> _Extract to read_
Ithaca College passed a Medical Amnesty Policy last year to encourage students to call for help in alcohol and drug related emergencies. The policy prevents you from getting in trouble for calling for medical assistance in alcohol poisoning and overdose situations. Being someone who has personal experience with using this policy, I’m surprised at how many students still don’t know it exists.
Last year the college’s chapter of Students for a Sensible Drug Policy brought the idea for the policy to school administrators with the help of the Student Government Association. After input from staff at Cornell University on the effectiveness of their MAP, the school agreed it was a good idea. By the time the proposal got to President Tom Rochon, it had the support of SSDP, SGA, Judicial Affairs, the Center for Health Promotion and Ithaca College Public Safety.
Last semester my friends were worried about me one weekend and were debating if they should call for help to take me to the hospital. At first, they decided it wasn’t worth the possibility of police involvement because we were all underage, and they thought that I could probably sleep it off. Luckily, one of my friends remembered the school recently passed the policy, and they decided to call for help. I was taken to the hospital where they treated me for alcohol poisoning.
When I was initially written up, the police came and told my friends that my case might qualify for the Medical Amnesty Policy, but it would have to be approved. I quickly got an email from the Office of Judicial Affairs and was told that my case would be approved under the policy as long as I completed the Brief Alcohol Screening Intervention for College Students program, a two-session program with the health educator at the college.

Data items:

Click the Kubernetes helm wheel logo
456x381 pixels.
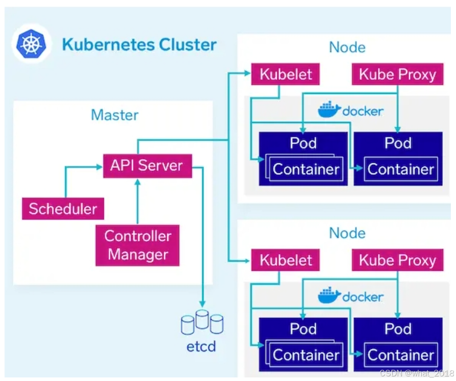(32, 44)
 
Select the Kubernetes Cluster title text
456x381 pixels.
(139, 44)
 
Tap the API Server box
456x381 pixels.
(147, 166)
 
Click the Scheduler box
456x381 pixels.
(63, 209)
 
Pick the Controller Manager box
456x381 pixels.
(137, 245)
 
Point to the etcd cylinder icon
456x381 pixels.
(202, 322)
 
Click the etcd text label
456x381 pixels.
(201, 346)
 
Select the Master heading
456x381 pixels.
(115, 115)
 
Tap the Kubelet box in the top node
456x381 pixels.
(285, 74)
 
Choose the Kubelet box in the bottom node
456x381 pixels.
(285, 260)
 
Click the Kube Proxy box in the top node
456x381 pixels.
(397, 74)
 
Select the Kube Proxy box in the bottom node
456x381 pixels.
(397, 260)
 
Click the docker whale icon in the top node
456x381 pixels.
(329, 109)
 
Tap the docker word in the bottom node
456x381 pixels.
(363, 297)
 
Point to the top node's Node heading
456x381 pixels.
(347, 47)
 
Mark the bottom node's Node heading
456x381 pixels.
(347, 233)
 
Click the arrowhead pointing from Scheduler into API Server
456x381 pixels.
(99, 167)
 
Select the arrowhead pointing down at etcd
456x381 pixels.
(202, 304)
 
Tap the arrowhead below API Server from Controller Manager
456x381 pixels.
(138, 182)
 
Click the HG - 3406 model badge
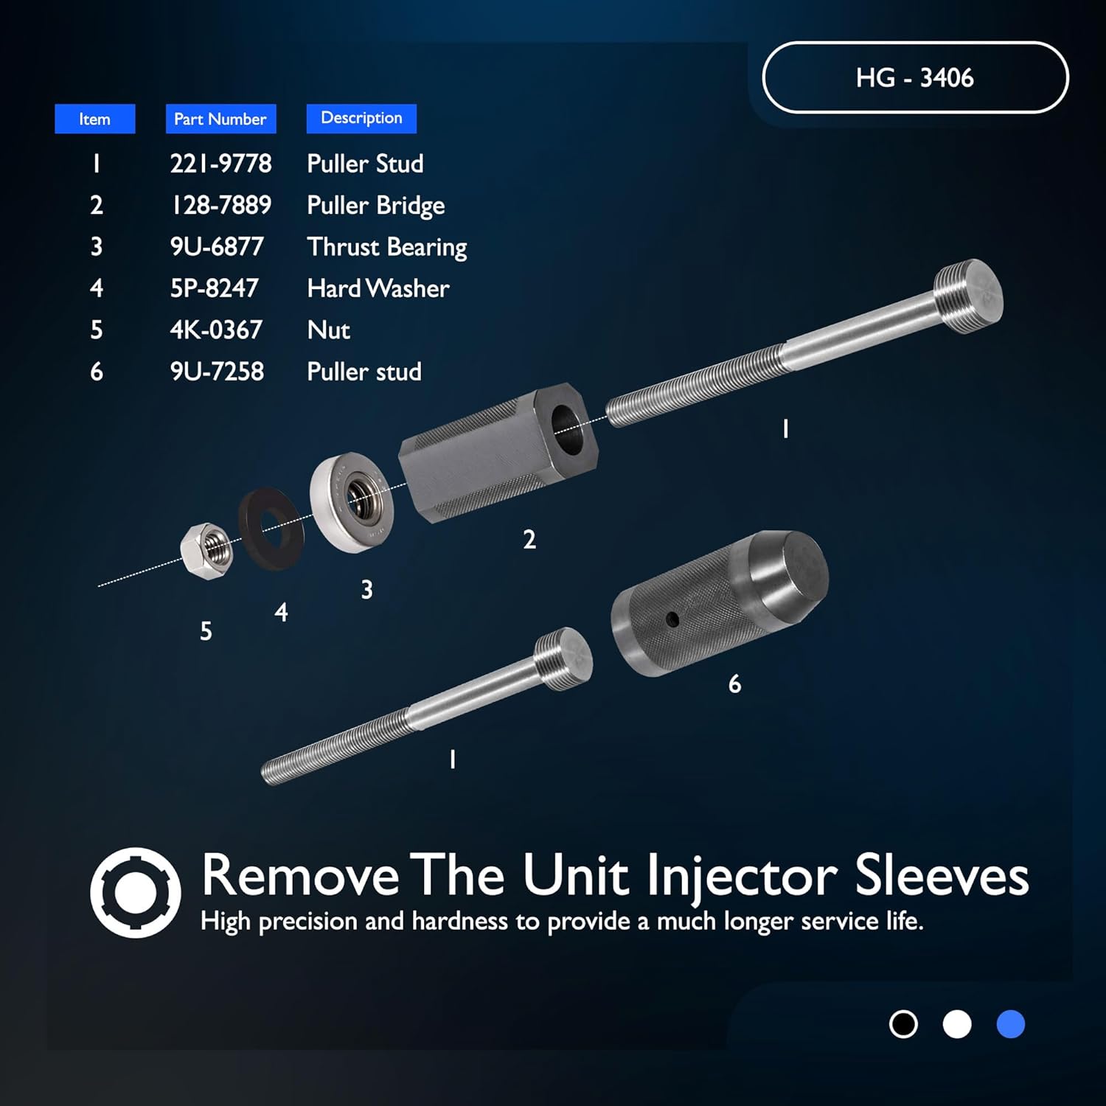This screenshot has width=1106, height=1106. tap(914, 77)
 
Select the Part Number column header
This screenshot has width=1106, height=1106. tap(220, 119)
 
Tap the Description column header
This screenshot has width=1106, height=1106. tap(361, 118)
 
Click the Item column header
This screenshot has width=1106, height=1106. tap(94, 119)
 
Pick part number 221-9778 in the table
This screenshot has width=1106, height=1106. tap(220, 163)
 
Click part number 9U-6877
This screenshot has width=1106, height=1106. tap(216, 246)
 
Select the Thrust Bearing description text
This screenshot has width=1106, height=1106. tap(386, 247)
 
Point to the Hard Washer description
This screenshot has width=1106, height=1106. tap(378, 288)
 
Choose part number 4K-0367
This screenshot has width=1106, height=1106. tap(215, 330)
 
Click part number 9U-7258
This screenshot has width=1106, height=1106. tap(216, 371)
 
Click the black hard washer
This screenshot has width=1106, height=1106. tap(271, 528)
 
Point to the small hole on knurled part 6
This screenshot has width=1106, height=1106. tap(672, 620)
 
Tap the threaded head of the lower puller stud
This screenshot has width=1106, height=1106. tap(564, 658)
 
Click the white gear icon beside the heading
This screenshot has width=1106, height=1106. tap(136, 892)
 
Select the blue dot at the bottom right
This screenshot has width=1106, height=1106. tap(1010, 1024)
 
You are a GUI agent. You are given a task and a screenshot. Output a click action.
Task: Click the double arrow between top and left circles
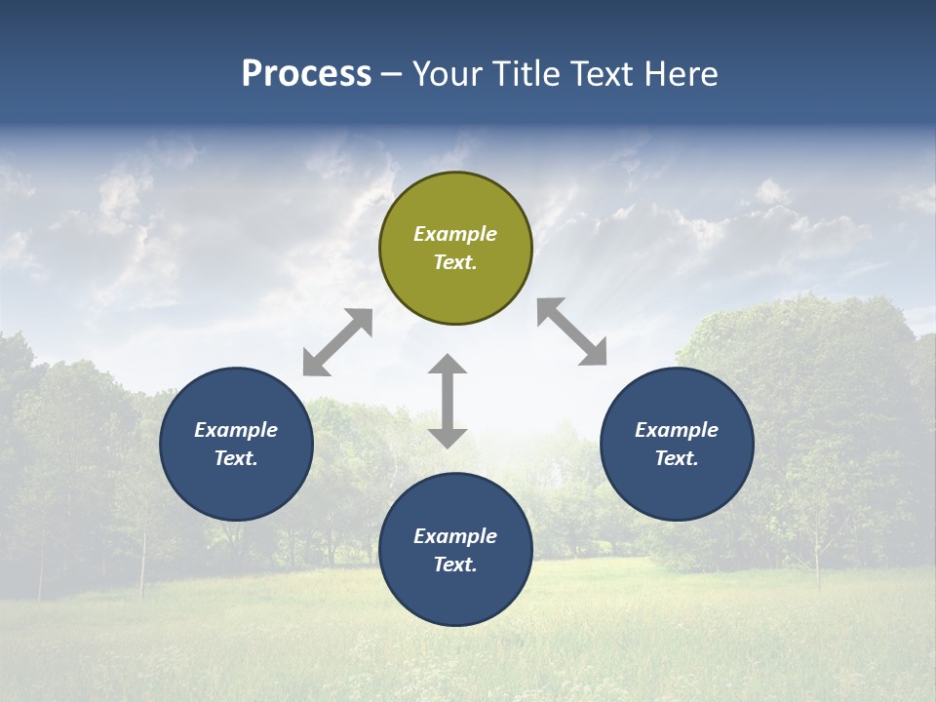tap(337, 342)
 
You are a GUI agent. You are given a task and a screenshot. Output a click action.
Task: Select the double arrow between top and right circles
tap(571, 332)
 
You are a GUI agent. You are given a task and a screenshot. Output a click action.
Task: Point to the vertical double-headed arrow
tap(448, 401)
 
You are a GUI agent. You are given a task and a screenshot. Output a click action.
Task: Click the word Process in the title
tap(306, 73)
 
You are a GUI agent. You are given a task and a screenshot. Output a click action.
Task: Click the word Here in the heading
tap(680, 73)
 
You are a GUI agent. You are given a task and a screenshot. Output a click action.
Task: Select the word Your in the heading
tap(448, 73)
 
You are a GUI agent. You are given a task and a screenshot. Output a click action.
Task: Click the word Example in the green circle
tap(455, 234)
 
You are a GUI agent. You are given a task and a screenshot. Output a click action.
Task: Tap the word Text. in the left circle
tap(236, 458)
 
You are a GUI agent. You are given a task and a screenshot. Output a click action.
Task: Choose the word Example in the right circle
tap(677, 430)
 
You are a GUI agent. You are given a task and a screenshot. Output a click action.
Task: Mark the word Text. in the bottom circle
tap(455, 565)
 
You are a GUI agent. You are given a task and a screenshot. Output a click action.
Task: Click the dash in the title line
tap(392, 74)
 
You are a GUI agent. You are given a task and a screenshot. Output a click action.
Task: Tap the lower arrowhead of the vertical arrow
tap(448, 438)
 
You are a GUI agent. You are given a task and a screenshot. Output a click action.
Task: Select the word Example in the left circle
tap(236, 430)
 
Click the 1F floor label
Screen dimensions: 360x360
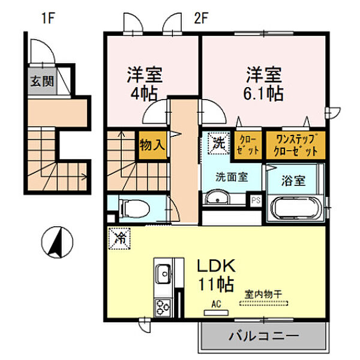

> _Work instruction A_
Please list every group or office that, according to the account of Ithaca College's Medical Amnesty Policy, supported the proposal by the time it reached President Tom Rochon.
> _Work instruction B_
Carry on the account of Ithaca College's Medical Amnesty Policy, starting after its final sentence.

> _Exercise answer A_
- Students for a Sensible Drug Policy (SSDP)
- Student Government Association (SGA)
- Judicial Affairs
- Center for Health Promotion
- Ithaca College Public Safety

> _Exercise answer B_
When I first heard about the policy I didn’t think I would be in a situation where I would have to use it. Now that I have though, I’m glad it’s in place and am grateful to the college for prioritizing the safety of students over punishment. Without a doubt, this policy has encouraged calls to help in many other situations similar to mine. Because the policy is successfully changing the paranoid culture of students who will choose to take part in drinking or drugs despite its illegality, I am convinced this policy will save lives.
According to the Center for Disease Control, 90 percent of drinking by people under 21 years old is in the form of binge drinking. This results in about 1,400 student deaths per year that are directly related to alcohol.
I’m glad my friends decided to call for help, and I don’t think they would have if the policy wasn’t in place. From this experience I’ve learned my limits and realized that I should not push them. Luckily, because of the Medical Amnesty Policy, I received the help I needed to stay alive and healthy. If any students find themselves in the same position my friends were in, I urge them to take advantage of the policy and make the call.